WHAT YOU HAVE TO DO — Only lines containing "question" are wanted from the data below. Copy those lines.

*** Begin section ***

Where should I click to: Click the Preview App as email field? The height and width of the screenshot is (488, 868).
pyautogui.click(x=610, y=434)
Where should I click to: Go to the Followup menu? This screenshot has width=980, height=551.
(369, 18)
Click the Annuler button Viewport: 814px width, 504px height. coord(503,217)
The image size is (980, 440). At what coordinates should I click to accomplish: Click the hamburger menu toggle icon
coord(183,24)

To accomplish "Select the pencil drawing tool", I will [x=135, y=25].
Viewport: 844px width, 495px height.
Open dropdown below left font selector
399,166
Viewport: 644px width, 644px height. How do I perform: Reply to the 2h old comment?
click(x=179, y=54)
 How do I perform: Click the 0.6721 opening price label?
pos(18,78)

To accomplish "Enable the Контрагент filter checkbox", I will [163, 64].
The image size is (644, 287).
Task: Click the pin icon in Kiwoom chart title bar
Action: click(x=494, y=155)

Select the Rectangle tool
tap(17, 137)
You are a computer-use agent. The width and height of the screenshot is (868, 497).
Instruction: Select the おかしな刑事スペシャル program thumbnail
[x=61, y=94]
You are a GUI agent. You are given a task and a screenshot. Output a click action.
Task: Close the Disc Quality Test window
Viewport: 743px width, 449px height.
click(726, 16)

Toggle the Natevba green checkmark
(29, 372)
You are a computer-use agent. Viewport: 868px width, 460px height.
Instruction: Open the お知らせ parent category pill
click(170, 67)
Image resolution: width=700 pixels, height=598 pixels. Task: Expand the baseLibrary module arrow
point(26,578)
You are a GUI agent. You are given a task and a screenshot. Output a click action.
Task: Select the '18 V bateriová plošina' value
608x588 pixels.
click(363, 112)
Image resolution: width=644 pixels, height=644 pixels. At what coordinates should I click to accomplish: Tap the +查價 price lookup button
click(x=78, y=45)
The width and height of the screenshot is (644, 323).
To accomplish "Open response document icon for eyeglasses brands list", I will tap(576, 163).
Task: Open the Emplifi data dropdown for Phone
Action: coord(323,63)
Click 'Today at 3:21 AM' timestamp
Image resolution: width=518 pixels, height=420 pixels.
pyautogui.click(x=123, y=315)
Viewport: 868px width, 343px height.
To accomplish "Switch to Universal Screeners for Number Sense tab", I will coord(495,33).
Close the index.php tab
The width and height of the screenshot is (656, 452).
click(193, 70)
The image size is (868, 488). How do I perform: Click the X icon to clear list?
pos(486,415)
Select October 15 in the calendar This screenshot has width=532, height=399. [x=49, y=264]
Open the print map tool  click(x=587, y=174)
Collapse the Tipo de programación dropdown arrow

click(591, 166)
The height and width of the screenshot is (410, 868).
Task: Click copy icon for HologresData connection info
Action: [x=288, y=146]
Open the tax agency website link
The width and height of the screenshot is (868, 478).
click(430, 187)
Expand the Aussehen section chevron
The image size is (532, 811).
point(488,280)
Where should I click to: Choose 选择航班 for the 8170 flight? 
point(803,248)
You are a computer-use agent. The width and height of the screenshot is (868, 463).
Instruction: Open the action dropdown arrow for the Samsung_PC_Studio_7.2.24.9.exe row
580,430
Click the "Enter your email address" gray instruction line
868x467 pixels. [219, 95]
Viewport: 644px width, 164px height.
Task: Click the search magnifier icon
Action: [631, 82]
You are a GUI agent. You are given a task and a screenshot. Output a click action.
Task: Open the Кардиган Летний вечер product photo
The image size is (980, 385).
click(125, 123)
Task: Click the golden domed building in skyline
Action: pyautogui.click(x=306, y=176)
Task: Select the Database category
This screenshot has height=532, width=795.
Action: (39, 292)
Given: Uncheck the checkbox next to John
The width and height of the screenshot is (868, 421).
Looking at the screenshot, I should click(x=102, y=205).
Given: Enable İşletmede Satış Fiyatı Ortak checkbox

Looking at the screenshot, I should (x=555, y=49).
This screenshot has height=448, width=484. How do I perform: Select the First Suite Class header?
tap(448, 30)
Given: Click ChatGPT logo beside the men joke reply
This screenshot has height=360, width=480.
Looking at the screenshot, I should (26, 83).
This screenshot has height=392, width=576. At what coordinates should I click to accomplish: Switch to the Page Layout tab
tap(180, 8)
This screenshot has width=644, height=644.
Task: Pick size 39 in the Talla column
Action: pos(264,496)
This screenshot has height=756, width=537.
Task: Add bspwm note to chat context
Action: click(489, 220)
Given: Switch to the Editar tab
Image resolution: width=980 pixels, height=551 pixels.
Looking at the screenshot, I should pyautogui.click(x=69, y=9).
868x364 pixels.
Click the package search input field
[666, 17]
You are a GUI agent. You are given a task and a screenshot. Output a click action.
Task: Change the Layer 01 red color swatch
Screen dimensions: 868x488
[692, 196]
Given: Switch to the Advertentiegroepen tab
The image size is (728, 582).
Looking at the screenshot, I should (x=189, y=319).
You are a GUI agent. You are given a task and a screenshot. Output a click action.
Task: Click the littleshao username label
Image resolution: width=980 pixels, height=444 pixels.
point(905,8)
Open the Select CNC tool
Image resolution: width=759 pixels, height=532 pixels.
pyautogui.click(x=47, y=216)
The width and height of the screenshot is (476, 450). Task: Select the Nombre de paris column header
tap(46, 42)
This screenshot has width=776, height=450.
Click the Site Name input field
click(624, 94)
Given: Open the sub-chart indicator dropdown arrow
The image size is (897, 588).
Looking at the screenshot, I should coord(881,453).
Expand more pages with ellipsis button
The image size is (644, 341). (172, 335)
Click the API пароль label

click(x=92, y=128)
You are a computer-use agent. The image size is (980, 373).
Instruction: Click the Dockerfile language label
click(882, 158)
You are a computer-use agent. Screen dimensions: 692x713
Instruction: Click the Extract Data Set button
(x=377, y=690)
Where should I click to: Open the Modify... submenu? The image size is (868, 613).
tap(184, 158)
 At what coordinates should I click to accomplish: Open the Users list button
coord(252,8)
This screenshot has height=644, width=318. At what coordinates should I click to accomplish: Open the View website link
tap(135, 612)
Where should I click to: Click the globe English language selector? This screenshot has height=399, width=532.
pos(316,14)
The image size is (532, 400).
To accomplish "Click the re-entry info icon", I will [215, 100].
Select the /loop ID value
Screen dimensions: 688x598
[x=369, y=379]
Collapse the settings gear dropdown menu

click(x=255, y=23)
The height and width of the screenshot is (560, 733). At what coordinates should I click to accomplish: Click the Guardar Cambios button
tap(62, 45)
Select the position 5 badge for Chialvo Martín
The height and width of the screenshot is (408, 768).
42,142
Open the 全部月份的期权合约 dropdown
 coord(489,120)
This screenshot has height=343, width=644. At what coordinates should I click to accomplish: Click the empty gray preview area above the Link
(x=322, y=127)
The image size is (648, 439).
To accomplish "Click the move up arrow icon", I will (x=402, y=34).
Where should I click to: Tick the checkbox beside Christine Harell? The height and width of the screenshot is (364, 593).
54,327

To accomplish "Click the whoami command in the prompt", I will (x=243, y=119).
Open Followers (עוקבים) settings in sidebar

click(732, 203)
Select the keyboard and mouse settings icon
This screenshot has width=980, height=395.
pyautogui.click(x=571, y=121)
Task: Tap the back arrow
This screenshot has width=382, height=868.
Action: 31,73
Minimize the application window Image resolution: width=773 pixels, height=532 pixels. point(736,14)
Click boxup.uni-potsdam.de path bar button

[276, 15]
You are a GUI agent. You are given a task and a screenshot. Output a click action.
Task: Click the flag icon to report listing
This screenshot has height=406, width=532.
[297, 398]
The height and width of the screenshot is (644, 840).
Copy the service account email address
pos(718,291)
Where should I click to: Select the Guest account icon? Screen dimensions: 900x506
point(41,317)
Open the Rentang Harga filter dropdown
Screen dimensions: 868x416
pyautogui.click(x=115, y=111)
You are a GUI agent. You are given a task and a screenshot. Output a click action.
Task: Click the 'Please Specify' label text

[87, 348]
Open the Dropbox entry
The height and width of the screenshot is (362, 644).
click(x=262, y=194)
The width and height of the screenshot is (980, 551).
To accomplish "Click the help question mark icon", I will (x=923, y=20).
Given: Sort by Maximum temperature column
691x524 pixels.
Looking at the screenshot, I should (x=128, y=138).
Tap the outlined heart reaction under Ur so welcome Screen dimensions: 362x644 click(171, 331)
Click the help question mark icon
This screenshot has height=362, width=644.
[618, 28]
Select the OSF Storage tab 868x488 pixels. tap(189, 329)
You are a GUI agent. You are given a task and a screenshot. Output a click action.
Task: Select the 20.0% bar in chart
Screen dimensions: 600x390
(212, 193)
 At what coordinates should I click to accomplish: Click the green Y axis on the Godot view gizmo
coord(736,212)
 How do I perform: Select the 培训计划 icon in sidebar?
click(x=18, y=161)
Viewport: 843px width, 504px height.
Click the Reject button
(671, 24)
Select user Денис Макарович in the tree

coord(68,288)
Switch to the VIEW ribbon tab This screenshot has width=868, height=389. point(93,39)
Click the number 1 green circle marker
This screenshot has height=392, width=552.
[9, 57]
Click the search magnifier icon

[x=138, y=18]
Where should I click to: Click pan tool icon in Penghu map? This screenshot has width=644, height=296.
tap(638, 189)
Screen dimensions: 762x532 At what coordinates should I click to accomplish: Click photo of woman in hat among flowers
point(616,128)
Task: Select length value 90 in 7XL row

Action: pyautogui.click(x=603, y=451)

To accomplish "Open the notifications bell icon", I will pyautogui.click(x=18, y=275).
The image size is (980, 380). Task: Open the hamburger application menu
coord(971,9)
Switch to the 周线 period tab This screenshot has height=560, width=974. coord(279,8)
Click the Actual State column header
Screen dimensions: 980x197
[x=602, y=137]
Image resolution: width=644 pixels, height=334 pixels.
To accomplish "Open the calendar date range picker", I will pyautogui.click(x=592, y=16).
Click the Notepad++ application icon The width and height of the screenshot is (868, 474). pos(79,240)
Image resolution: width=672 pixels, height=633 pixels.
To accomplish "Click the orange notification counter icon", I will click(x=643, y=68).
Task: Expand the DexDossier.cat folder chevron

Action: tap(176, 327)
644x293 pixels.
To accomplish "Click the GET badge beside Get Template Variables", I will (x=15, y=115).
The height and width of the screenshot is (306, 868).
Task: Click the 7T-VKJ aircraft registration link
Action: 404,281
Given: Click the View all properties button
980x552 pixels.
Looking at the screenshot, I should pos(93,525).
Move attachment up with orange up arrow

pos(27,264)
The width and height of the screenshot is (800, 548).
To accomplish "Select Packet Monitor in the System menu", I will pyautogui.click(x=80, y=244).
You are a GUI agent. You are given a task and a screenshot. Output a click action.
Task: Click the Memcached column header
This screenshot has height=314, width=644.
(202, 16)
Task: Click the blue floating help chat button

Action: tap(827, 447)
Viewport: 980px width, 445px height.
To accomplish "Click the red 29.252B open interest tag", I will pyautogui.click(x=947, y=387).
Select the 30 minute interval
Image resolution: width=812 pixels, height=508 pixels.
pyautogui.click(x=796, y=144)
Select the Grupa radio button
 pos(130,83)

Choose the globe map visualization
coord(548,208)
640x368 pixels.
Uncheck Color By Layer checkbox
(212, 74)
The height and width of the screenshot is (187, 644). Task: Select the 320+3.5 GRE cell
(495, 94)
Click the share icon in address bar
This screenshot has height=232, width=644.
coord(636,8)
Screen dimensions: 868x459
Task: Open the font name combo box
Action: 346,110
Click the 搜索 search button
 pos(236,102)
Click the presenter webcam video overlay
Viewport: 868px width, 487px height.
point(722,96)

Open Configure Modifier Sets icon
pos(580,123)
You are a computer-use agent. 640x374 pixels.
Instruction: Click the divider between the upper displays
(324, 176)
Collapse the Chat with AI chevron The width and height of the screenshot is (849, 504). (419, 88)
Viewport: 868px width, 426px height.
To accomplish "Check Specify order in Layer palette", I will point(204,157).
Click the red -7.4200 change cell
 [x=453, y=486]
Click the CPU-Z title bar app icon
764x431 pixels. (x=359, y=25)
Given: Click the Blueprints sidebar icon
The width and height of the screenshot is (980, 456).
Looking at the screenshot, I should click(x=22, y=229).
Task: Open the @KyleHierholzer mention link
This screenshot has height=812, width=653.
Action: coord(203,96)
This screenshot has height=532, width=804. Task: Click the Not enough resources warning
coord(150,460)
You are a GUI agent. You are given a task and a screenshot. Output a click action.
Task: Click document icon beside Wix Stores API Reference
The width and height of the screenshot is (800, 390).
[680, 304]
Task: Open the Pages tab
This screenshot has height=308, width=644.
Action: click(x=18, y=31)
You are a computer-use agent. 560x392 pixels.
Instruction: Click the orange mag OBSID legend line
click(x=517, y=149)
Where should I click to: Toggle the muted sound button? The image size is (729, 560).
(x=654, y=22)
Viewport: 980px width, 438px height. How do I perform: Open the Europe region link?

*** End section ***

TASK OUTPUT —
To accomplish "Click the help question mark icon", I will (x=923, y=20).
Click the help question mark icon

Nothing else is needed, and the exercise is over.